_PASSAGE TO READ_
##############################

Linus Torvalds was born Dec 28, 1969 in Helsinki, Finland. It is not a big city-- only half a million people. Finland's population is just 5.2 million. Finland was a part of Russia from 1808 until 1917 and when Bolsheviks took power. Bolsheviks grated Finland independence Dec. I8, 1917. A lot of talented people from Russia, especially university elite from Saint Petersburg, escaped to it. That might at least partially explains the high quality of the University education in Finland and how it became a modern country: it's probably the same phenomenon that affected Taiwan, South Korea and West Germany. In such cases "Capitalist part" often serves as a major high-tech supplier of the "communist part": despite being on the opposite sides during World War II, Finland was one of the most important trading partners of the Soviet Union and filled huge state orders from across the border. Bilateral trade arrangements with the Soviet Union were very beneficial to Finnish economy, which made possible the emergence of Finland as a rich welfare state. When USSR was dissolved Finns had to go through a painful period of adjustment. During the recession of the 90's the unemployment rate peaked up to 15 - 20 % (0,5 million people). Finland economy recovered in 1995 and became a leading producer of mobile phones and member of the European Union.
The boy was named after physicist Linus Pauling and the philosophical "Peanuts'' character. In his book Rebel Code Glyn Moody wrote:
Torvalds is a rare surname: "There are probably something like twenty five people in the world with that last name," Linus says. "Torvald" is "a rather old-fashioned Nordic name," Linus explains. "You'll find it in Sweden and Norway. The genitive 's' is unusual, an old way of turning a regular name into the name of a farmstead--and from there into a surname." Linus explains that it was his paternal grandfather "who took the name for personal reasons, namely, that he didn't like his family." As a result, he says, "to my knowledge, all Torvalds in the whole world are [his] descendants." In other words, one of the most famous names in computing is "completely made up, and not more than two generations ago."
The Torvalds clan is notable not just for its unusually small size: A surprising number of them are journalists. Linus runs down the list: "My dad, Nils Torvalds: reporter for Finnish radio. His brother, my uncle, Jan Torvalds: Finnish TV. My paternal grandfather--the founder of the Torvalds clan, deceased--used to be a newspaper reporter, writer, and poet. My mom: Mikke (Anna) Torvalds: working at the Finnish News Agency too, but is moving more towards books and films."
The Torvalds family formed part of the Swedish-speaking community in Finland, about 300,000 strong in a total population of 5 million. That their mother tongue has nothing in common linguistically with the Finnish language that surrounds them has doubtless helped them become a very close-knit group. Reflecting this, Swedish speakers themselves call this society within society "Ankdammen"--the Duck Pond. One of Linus's friends from Helsinki, future fellow hacker Lars Wirzenius, says, "Almost all Swedish-speaking people know lots of other Swedish-speaking people, and the end result is that everyone either knows everyone, or knows someone who knows someone."
Both of his parents were campus radicals at the University of Helsinki in the 1960s, his father Nils a Communist who in the mid-1970s spent a year studying in Moscow.

##############################

_WRITTEN TASKS_
**A)** In the account of Linus Torvalds's early life, condense the paragraph beginning "The Torvalds clan is notable" into a short list that keeps its main facts.
**B)** Resume the account of Linus Torvalds's early life after its final sentence.

_INFORMATION SHOWN_
##############################

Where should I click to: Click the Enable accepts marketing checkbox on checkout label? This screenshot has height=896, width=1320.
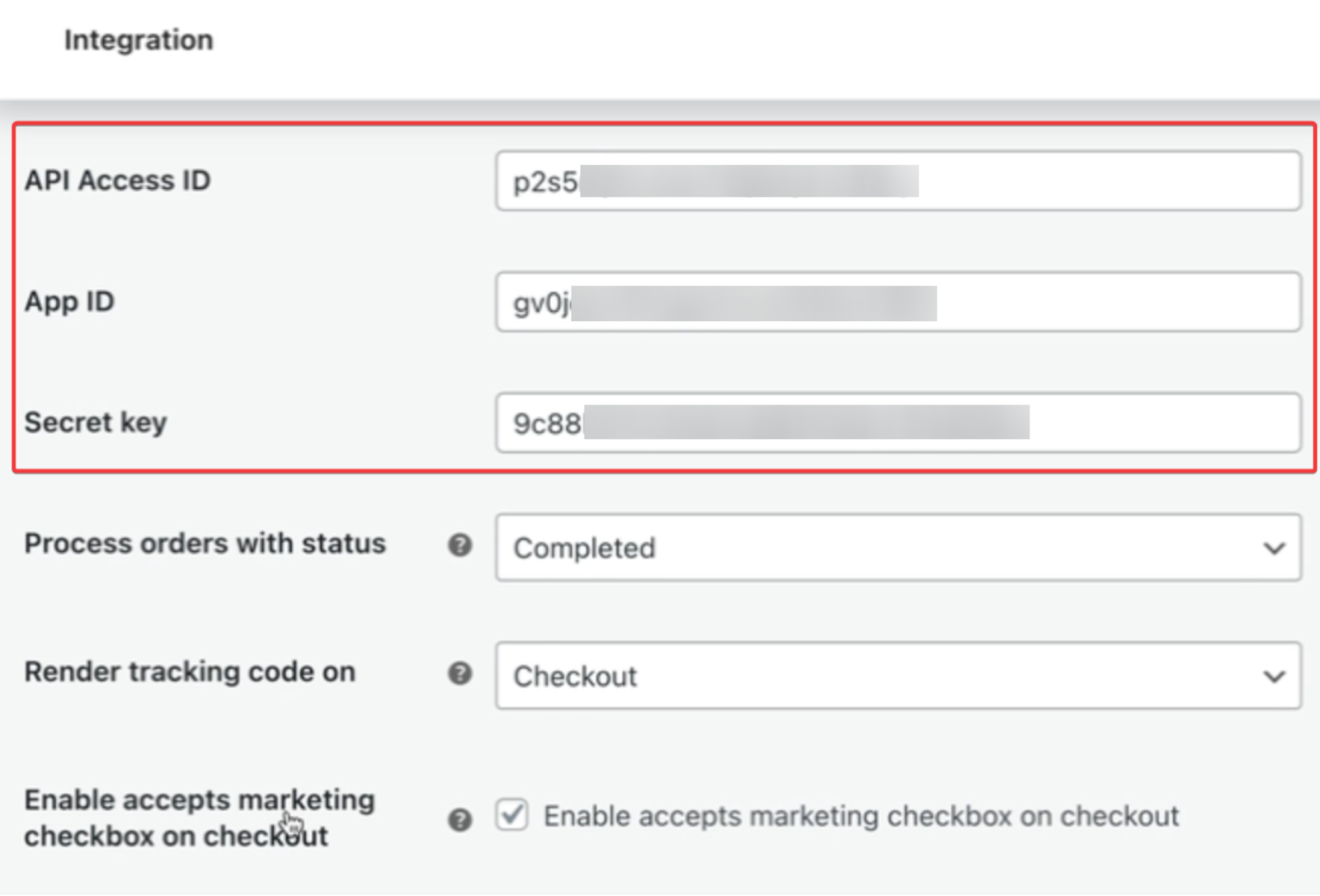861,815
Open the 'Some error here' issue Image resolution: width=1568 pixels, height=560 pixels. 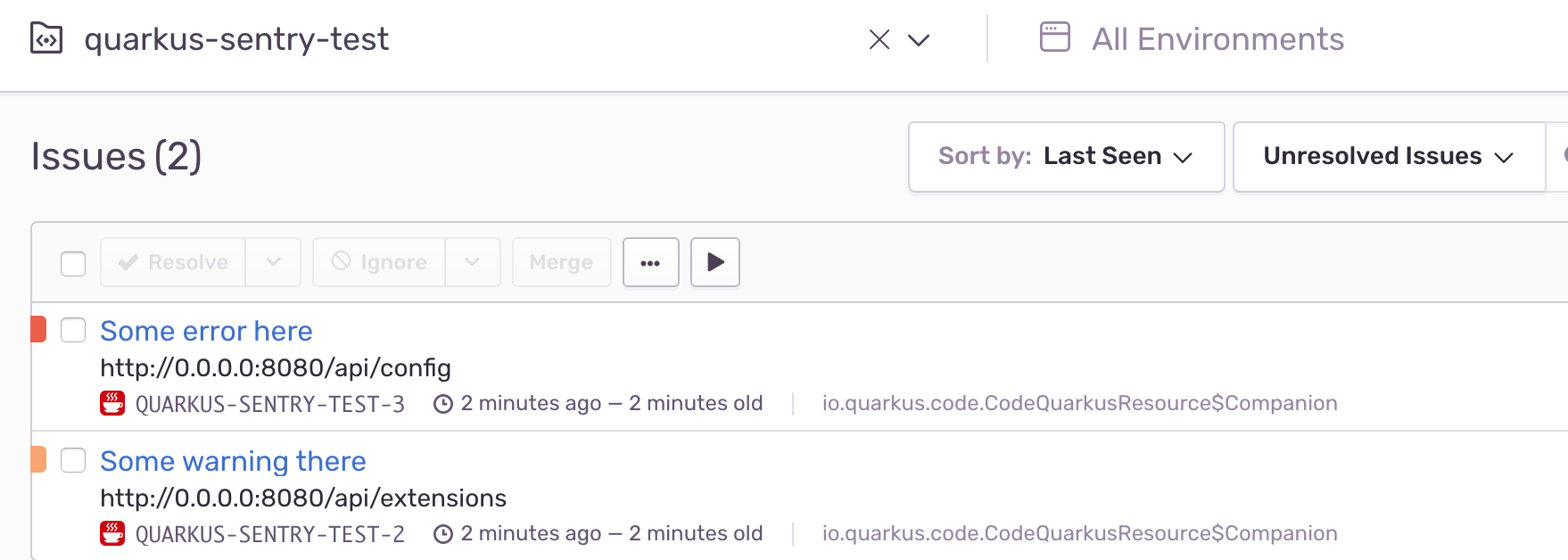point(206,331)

##############################

_ANSWERS TO THE EXERCISE_
**A)**
- The Torvalds family is small, and a surprising number of its members are journalists.
- Father, Nils Torvalds: reporter for Finnish radio.
- Uncle, Jan Torvalds: Finnish TV.
- Paternal grandfather (founder of the family, deceased): newspaper reporter, writer and poet.
- Mother, Mikke (Anna) Torvalds: Finnish News Agency, but moving more toward books and films.

**B)**
His mother, Mikke Torvalds, was a sportswomen and a translator. It looks like she is a journalist by education, like his father. I found the following quote about Linus pretty interesting:
Linus was (and is) one of those. A single-minded knowledge-and-mastery fanatic, to use an even stronger word than his sister's "perfectionist" (which does sum it up nicely).
I still don't think Linus has any "special" talent, certainly not "for computers". If it weren't computers, it would be something else. In another day and age he might focus on some different challenge, and I think someday he will. (What I mean is, I hope he won't be stuck in Linux maintenance forever). I think he's motivated not by "computers", and certainly not by fame or riches, but by honest curiosity and a wish to conquer difficulties as they arise. He's driven to do things the right way, because that's the way they should be done.
I suppose I have already answered the question of what Linus was like as a Son: easy to raise. As Sara and I used to say, just give Linus a spare closet with a good computer in it, feed him some dry pasta, and he will be perfectly happy.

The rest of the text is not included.